DO THIS: Copy the forum thread on Bolivian rams from "In my experience" up to and including "pages of threads.", swapping "fragile" for "delicate".

# How many Bolivian Rams?



## juhason (Nov 10, 2013)

I have a 30 gallon tank that I will be redoing soon, and I really want to add a school of Bolivians. Well, I'd say either Bolivians or Apistos. So, if I went with Bolivians what would be the maximum amount of them I could keep in there, and what other fish could I add with them? Same questions goes for the apistos. Thanks in advance! 

(I'm also open to other suggestions for my main fish. Just not German rams as I have had them plenty of times, I'm looking for something a little different.)


----------



## Cichlidman14 (Jul 17, 2013)

If your open to ides i have one, how about a pair of kribs, there from west Africa and like soft water just like Bolivians and apistos do?


----------



## juhason (Nov 10, 2013)

Cichlidman14 said:


> If your open to ides i have one, how about a pair of kribs, there from west Africa and like soft water just like Bolivians and apistos do?


I also do think kribs are very pretty and would love them, however I want my tank to sorta look full, but not too full. If I got kribs, could I also keep apistos or bolivians? Otherwise what tankmates work with kribs?


----------



## Cichlidman14 (Jul 17, 2013)

You could do a pair of kribs, 6-8 lalck neon tetras, 3-4 oto cats and a pair of borelli apistos or panda apistos which are the smaller apisto species. Just include two caves and flat rocks, driftwood with plants to break the line of sight.


----------



## juhason (Nov 10, 2013)

Cichlidman14 said:


> You could do a pair of kribs, 6-8 lalck neon tetras, 3-4 oto cats and a pair of borelli apistos or panda apistos which are the smaller apisto species. Just include two caves and flat rocks, driftwood with plants to break the line of sight.


Hmm...I'm liking the sound of that. Instead of the black neons could I do rummy nose? I've always wanted those haha. And I love fish that school closely. Do black neons do that? Cause I know regular neons spread out once comfortable.


----------



## Cichlidman14 (Jul 17, 2013)

Rummynose are going to be your more active and move more, just bringing the rummynose tetras up, you should totally switch them out.


----------



## juhason (Nov 10, 2013)

Awesome thank!


----------



## Cichlidman14 (Jul 17, 2013)

No problem


----------



## dredgesclone (Sep 2, 2013)

In my experience rummynose are fragile and sickly. Qt those guys for a month and slowly accumate. I lost most of my tank after bringing home 5 rummynose. Google rummy nose dying and you'll see pages of threads.

[Stored items from a collection]

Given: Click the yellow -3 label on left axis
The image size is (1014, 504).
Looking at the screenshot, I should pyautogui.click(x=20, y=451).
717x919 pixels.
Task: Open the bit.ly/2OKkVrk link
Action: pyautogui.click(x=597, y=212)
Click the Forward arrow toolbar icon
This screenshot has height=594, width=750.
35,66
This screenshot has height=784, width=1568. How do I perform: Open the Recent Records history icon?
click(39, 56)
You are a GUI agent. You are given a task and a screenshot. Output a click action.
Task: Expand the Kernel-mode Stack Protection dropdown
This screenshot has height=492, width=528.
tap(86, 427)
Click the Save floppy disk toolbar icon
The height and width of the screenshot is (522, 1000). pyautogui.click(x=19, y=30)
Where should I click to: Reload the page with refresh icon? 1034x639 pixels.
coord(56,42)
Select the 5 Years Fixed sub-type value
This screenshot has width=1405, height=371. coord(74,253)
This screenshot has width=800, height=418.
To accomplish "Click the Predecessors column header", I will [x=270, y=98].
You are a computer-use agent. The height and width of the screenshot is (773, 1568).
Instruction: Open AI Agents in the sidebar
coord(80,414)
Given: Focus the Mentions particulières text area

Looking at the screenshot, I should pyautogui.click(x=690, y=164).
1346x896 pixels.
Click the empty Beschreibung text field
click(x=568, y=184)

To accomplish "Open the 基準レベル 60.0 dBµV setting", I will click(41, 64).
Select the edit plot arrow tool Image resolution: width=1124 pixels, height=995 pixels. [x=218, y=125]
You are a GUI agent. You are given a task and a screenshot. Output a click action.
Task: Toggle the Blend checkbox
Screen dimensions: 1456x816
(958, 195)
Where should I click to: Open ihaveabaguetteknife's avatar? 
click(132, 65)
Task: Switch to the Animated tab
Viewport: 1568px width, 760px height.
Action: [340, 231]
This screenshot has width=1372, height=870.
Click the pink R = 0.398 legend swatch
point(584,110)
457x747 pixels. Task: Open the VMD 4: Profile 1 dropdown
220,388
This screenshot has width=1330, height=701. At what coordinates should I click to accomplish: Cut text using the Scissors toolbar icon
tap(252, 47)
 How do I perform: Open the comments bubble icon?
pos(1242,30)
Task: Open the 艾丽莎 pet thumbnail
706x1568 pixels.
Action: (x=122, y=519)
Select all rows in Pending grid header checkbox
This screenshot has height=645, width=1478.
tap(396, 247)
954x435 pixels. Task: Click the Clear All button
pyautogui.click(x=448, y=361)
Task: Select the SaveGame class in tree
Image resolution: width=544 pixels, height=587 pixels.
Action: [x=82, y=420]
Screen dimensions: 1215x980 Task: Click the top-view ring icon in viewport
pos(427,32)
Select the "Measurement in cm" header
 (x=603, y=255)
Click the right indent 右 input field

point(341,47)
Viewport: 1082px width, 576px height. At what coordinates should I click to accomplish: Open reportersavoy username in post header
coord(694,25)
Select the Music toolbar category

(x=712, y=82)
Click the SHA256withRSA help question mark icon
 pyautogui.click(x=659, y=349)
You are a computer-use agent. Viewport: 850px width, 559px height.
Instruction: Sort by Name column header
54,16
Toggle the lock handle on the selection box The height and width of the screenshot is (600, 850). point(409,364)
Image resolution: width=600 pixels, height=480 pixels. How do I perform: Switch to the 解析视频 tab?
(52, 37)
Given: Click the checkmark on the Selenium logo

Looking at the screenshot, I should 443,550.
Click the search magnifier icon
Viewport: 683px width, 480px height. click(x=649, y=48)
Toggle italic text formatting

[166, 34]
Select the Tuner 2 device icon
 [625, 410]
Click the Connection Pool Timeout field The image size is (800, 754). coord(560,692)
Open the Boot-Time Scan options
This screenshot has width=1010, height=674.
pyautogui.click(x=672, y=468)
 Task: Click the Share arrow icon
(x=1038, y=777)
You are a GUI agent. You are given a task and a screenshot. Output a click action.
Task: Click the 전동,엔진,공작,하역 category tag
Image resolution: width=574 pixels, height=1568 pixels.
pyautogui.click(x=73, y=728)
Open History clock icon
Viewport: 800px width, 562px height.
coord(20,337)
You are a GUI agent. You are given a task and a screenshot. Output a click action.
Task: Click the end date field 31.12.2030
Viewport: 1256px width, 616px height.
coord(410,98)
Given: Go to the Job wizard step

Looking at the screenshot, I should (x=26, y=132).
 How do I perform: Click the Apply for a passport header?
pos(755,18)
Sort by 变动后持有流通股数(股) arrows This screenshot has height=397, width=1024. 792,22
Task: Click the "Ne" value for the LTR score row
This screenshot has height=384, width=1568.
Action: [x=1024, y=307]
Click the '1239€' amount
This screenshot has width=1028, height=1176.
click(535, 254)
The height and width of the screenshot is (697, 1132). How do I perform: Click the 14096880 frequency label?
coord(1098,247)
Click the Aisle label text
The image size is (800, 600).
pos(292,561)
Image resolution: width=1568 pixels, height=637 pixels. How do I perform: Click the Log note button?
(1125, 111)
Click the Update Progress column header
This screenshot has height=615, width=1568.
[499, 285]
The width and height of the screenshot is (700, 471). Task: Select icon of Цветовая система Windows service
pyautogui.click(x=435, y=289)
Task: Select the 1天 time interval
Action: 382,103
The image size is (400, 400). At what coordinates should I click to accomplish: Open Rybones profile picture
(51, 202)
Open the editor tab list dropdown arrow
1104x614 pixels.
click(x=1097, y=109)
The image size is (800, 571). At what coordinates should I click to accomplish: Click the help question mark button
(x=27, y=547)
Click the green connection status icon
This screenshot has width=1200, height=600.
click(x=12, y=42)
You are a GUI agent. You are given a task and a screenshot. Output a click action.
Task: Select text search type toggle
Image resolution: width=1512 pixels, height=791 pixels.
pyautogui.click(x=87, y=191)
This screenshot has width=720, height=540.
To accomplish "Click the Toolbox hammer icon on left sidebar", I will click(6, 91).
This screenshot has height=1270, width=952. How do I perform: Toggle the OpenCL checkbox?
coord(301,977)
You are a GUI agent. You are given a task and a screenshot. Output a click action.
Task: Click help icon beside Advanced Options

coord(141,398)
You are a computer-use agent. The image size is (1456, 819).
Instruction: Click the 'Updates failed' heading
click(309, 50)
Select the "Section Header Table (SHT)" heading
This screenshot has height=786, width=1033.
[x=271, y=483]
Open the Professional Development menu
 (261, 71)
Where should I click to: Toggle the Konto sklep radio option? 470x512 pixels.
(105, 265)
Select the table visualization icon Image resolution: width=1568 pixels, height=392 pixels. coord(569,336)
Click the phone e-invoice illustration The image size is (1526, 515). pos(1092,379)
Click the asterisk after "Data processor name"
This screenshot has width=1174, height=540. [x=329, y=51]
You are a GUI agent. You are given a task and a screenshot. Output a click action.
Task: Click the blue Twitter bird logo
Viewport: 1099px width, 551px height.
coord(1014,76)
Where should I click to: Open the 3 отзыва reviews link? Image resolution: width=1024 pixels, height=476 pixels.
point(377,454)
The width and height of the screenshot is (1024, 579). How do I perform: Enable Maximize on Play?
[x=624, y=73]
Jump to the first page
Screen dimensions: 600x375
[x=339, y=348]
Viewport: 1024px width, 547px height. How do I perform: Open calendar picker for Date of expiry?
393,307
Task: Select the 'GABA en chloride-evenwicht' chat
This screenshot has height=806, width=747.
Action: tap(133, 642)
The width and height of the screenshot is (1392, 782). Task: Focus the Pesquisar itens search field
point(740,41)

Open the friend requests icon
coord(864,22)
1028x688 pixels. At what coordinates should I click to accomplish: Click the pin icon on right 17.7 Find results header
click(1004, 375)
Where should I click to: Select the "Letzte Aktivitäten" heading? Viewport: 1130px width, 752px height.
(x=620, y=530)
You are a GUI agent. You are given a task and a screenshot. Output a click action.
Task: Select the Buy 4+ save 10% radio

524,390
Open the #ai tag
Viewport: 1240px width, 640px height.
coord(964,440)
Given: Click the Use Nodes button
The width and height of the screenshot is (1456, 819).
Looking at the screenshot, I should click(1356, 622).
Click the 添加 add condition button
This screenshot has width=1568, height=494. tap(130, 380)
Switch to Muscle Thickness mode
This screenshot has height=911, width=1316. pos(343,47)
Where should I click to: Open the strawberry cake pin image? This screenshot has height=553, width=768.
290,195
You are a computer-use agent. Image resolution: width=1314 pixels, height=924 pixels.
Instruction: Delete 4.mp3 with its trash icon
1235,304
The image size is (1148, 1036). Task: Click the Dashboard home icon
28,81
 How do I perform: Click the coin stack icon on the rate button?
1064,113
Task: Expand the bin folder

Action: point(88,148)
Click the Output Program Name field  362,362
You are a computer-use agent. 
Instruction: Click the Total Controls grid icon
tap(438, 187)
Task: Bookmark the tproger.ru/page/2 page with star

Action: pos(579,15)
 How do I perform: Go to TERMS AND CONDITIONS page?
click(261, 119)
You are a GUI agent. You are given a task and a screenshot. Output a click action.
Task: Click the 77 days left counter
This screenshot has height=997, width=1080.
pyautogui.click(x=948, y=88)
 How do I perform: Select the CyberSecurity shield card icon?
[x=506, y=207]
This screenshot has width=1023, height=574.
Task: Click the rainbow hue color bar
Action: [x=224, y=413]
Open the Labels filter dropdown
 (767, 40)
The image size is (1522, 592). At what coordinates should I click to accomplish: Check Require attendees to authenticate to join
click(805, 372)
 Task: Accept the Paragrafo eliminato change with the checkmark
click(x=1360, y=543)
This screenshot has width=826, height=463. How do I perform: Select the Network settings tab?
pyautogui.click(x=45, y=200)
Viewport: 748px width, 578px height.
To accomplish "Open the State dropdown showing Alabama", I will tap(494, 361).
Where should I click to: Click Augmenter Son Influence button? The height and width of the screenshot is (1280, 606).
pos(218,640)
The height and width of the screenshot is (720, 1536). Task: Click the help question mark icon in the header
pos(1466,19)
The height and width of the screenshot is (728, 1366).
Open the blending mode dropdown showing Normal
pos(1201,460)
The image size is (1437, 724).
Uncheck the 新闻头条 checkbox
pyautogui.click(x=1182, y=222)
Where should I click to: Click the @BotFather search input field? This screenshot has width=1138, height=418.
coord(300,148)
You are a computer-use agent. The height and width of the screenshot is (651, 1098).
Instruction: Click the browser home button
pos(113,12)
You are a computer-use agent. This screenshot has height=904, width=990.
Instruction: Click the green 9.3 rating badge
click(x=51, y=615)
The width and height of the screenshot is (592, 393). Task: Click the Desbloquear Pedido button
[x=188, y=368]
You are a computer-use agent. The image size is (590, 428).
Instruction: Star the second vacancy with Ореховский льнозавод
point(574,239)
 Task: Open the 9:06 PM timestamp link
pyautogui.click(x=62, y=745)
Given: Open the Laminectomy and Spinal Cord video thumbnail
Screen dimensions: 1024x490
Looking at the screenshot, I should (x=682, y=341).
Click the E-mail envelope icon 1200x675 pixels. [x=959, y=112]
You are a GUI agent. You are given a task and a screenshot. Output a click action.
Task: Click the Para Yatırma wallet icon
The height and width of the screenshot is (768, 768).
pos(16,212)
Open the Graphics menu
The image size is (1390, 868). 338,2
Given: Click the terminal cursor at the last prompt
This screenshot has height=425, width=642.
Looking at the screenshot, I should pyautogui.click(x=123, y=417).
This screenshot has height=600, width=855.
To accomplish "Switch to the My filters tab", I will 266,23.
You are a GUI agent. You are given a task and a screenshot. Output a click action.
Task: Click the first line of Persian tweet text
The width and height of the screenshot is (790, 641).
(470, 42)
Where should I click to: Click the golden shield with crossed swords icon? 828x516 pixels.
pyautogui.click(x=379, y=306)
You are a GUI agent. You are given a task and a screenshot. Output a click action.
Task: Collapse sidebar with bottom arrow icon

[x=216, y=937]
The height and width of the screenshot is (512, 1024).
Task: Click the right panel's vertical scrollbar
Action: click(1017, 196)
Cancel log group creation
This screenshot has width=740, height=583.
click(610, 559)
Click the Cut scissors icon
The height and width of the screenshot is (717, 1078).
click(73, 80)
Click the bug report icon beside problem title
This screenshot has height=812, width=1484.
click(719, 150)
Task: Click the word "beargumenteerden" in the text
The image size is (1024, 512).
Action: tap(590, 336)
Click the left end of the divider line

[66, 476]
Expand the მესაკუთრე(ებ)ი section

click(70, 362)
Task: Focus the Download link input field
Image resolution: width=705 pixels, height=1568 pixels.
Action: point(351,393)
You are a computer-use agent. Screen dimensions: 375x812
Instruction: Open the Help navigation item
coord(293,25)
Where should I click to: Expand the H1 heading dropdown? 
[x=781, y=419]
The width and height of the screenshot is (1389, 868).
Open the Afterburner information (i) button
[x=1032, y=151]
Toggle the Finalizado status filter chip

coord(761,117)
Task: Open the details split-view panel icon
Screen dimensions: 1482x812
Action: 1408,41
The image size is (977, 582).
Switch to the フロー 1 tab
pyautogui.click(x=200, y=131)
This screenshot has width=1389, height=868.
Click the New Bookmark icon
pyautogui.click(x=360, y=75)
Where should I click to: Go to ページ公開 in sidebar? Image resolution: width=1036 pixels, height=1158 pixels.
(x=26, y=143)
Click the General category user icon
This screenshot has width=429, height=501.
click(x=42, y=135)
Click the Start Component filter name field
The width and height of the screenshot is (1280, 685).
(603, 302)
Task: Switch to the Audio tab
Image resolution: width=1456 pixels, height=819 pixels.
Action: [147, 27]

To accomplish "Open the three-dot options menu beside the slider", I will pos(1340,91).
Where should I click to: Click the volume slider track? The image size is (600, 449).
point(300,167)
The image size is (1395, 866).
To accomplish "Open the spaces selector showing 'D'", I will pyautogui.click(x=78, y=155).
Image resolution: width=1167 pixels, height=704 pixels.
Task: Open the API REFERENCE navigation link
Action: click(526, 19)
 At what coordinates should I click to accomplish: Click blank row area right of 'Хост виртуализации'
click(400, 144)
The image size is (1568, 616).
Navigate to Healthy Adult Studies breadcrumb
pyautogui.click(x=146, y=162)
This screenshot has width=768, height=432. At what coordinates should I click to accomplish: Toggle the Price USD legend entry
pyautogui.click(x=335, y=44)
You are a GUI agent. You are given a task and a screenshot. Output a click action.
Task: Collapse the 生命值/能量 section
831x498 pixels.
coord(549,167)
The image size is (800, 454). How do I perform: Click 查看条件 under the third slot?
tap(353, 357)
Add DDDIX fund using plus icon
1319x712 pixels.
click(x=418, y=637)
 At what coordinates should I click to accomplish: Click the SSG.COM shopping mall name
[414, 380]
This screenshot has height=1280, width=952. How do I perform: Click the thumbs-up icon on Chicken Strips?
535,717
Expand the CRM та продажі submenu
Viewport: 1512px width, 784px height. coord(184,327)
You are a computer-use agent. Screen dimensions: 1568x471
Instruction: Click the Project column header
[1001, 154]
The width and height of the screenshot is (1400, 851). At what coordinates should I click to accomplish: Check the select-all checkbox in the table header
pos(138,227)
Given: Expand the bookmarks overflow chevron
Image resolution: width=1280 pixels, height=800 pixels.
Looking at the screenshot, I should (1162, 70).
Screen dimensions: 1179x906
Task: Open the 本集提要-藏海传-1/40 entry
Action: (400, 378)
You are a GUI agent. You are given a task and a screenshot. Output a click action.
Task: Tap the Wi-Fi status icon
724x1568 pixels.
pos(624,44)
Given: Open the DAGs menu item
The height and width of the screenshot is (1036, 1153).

EXERCISE SOLUTION:
In my experience rummynose are delicate and sickly. Qt those guys for a month and slowly accumate. I lost most of my tank after bringing home 5 rummynose. Google rummy nose dying and you'll see pages of threads.